Rushing in where angels fear to tread, Alain de Pouzilhac, chief executive officer of Havas, has torn at the jugular of institutional investors and financial analysts.

In an interview earlier this week with French daily newspaper Le Monde, de Pouzilhac savaged the “financial dictatorship” of short-termism. “When we announce good results, the analysts stabilize their recommendation. When our announced results are below expectations, they degrade us,” he fulminated.

“No matter what we do, we suffer from a negative evaluation of the value of our firms,” continued de Pouzilhac. “I deplore the fact that listed companies are being managed according to short-term financial imperatives, rather than long-term industrial strategies.”

But as one biblically-minded media observer pointed out: “He who sups with the Devil should have a long spoon.And there is no known case of an advertising agency or anyone else coerced by torture into an IPO.”

Citing Enron and other recent financial scandals, de Pouzilhac attributes these to senior management’s eagerness to please the financial markets.

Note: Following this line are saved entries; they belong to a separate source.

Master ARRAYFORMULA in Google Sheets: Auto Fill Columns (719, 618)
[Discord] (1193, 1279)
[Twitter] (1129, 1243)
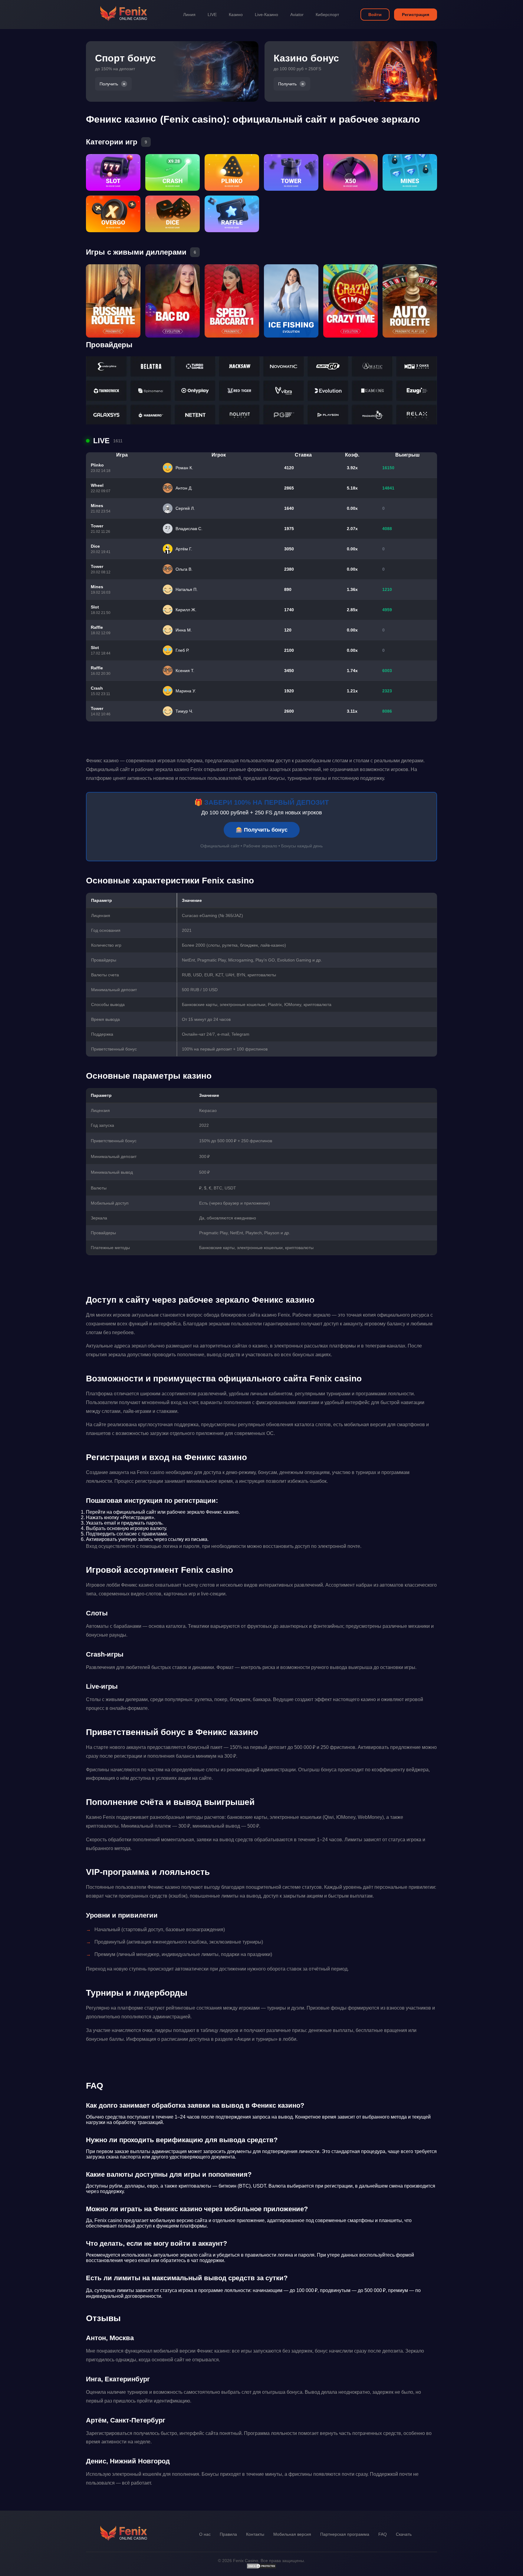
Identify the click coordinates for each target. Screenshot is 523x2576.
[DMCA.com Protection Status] (261, 2567)
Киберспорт (327, 14)
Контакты (255, 2534)
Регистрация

The “temptation [to] push the rules to the extreme”, he opined, is exacerbated by America's “highly permissive” accounting standards with the proactive collusion of investment banks, “some of whom are as creative as advertising campaigns.”

de Pouzilhac sees no immediate prospect of recovery in the US economy given the effect of accounting scandals and the subsequent stock market slide on consumer confidence. He also admitted his fear that fallout from the miasma of scandals could soon migrate to Europe – Havas’s largest market and traditional safe haven.